After briefly poking above the $1,600 mark during the trading day on Thursday, gold prices resumed their march towards lower value ground and were once again seen touching the $1,585 level by the late evening hour in New York. With gold prices orbiting near 17-week lows there are naturally quite a number of questions surrounding the yellow metal’s near and medium-term fate and a couple of institutional firms (Barclays Capital sees an average of $1,716 gold this year) have cautiously reduced their forecast for bullion with regard to those timeframes. In technical terms, there is little in the way of chart support for gold until the $1,527 level is touched (and is being hoped for to hold up) and such an excursion could take place in short order.
However, with daily sentiment indices hovering at lows of around only 10% bulls, there is a decent chance that a counter-trend pop could be witnessed over coming sessions and that some repair work could be undertaken. Mind you, the scope of such repairs at this point has become almost a "wholesale remodel." At any rate, the weekly Bloomberg News survey of analysts indicates that they are now the least bullish they have been in five weeks’ time. Chart-wise, the gold bulls cannot begin to snort and trot until and unless price tags reach well above $1,650 on a closing basis for a couple of sessions.
With the US dollar around 80.30 on the index, with crude oil under $96 per barrel and with the euro not overcoming the $1.30 critical mark despite some easing in Europe-centric anxieties, such a feat might have to wait for some time. In fact the euro dipped to three-and-a-half month lows overnight. Yesterday’s (small) dip in U.S. jobless claims filings did not play into the gold bulls’ hands either. Overnight and this morning, the situation was no brighter as despite the lack of a sizeable advance in the dollar gold prices slipped to lows near $1,570 while silver fell to under the $28.50 mark in electronic trading prior to the market’s opening in New York. Platinum touched lows at $1,455 while palladium actually dipped under the $600 level for a brief time.
In the “lessons we could all learn from” department, intrepid Kitco News reporter Daniela Cambone interviewed Mr. Kevin O’ Leary (who, for Canadians, needs no introduction) and came away with quite the harvest of sage and level-headed observation on gold, gold shares, and putting one’s money into either. Take it from someone who’s worth quite some numbers: “Gold is a stabilizer, it is an insurance policy.” As well, “I have owned gold for decades and I simply have 5% weighting.”
Finally, Mr. O’Leary cautioned that: “When everyone is saying you gotta own it [gold], you should be selling it because when it corrects it doesn’t touch the sides [of the chute] on the way down.” Mr. O’Leary is likely to credit his ability to have amassed a fortune to discipline, and to not ever having owned more than 20% in any sector. We will not repeat what he noted about gold miners right here, right now. The clip and the article in the above link are all you need. Let’s just call it the “Cold, Hard Truth.” Mr. O’Leary sure does. Bravo. There goes the prize for the most valuable (in every sense of the word) interview of the year.

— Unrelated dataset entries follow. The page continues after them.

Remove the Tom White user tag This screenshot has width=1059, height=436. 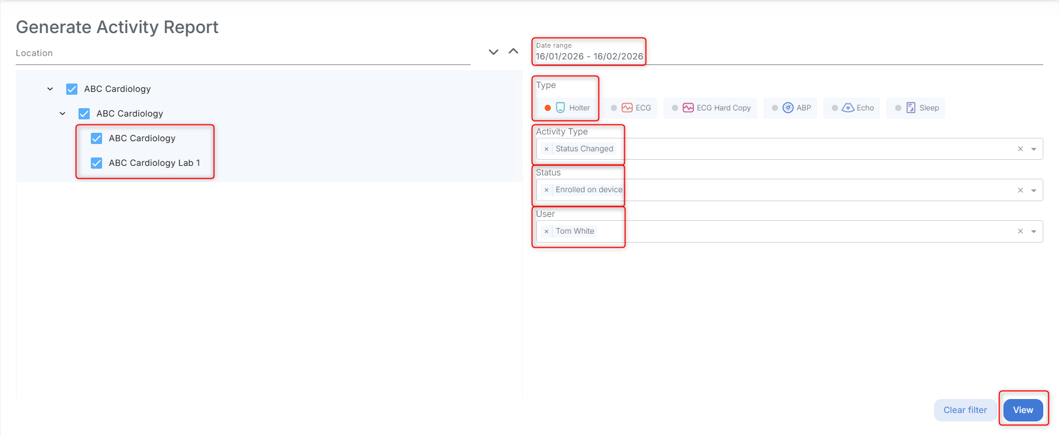point(546,231)
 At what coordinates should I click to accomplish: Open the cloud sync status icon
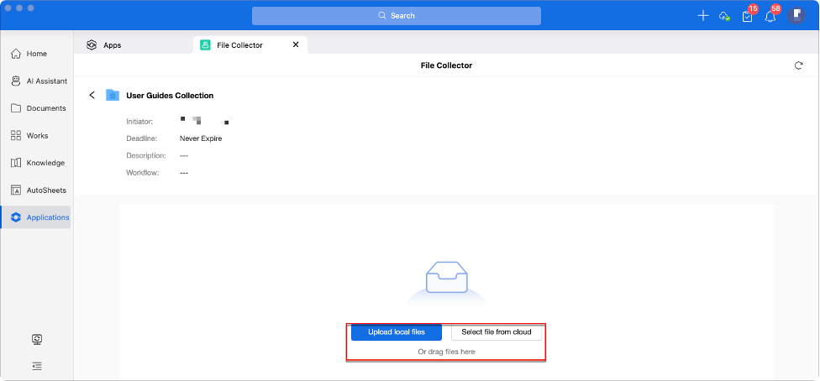click(724, 16)
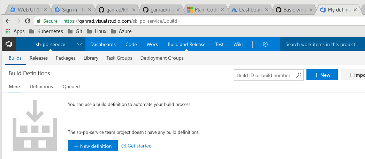Screen dimensions: 365x159
Task: Open the Queued builds tab
Action: pos(71,86)
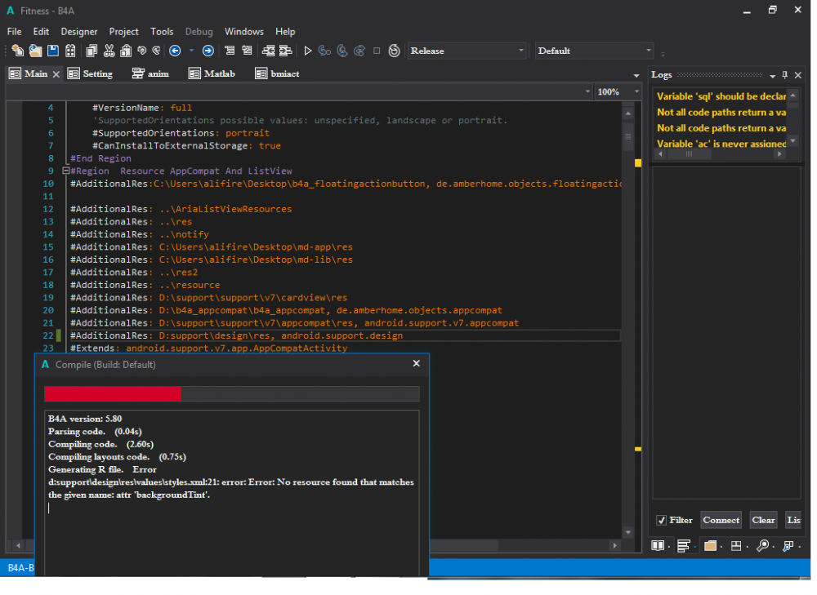Click the Connect button in Logs
Viewport: 817px width, 595px height.
point(721,520)
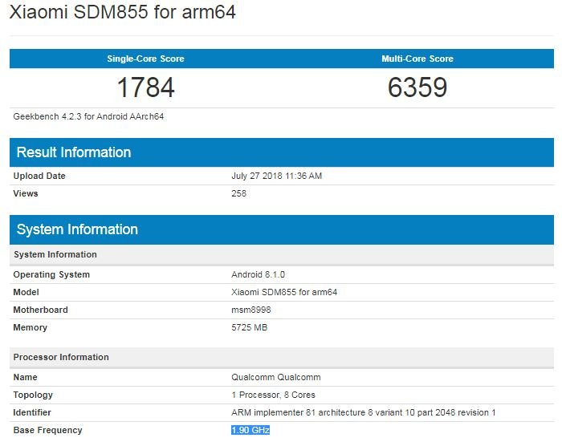Click the blue System Information section header
Viewport: 562px width, 446px height.
pyautogui.click(x=77, y=229)
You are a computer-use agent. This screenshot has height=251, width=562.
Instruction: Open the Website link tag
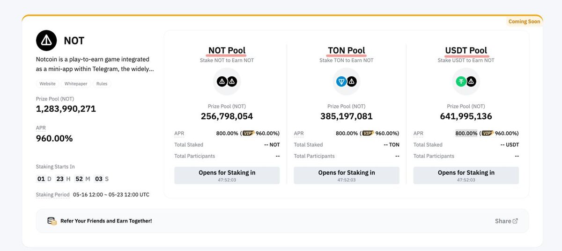click(x=47, y=84)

Meanwhile, no surprise, in the wake of this week’s epic wash-out in the metals; a plethora of still-bullish commentaries have been hastily penned over the past several days, with most of them, curiously, alluding to the very same events in Europe that have driven precious metals to their current level as being utterly bullish for them. Why, even allegedly evil-minded, market-manipulating firm Goldman Sachs came out with a reaffirmation of its faith that gold prices will once again touch…$1,840 an ounce (in the next six months, to boot). Not perhaps what dyed-in-the-alloy gold bugs wanted to really hear, but…good enough for now.
In any case, the faint (but soon to be beeping loudly about this) market radar last night picked up a bit of wild (to the tune of $2 billion) news. Evidently, the other putatively “sinister’ metals market suppressor – JPMorgan incurred a trading loss of such a whopping magnitude owing to the “skills” of a rogue trader codenamed the “London Whale.” Now, we know that many of you reading these lines are hoping to learn that this cetacean lost shovelfuls of money on some kind of gold or silver positions gone sour, but, alas, that is not the case.
In fact, the JPM loss put an additional price dent into risk assets worldwide this morning. One Mr. Bruno Iksil simply sold a whaling boat load-full of CDSs to assorted hedge funds. That move came back to bite the firm more severely than Moby Dick ever bit Captain Ahab. The firm did not lose a leg perhaps, but it did shed more than 7% in its stock value after-hours. Ahoy, losses.
Something else that went quietly under the market’s radar was the news that the US government (yes, that ‘gubmint’) posted its first monthly budget…surplus (!) since late 2008 this April. Uncle Sam was in the black to the tune of $59 billion last month, go figure. That’s one for Ripley’s “what are the odds of that?” kind of questions, but it is a fact. It is the first such surfeit for the Obama administration and it is likely to not “go over” very well in the Romney election camp, or on Fox News for that matter, even if it is not (yet) a game-changer overall.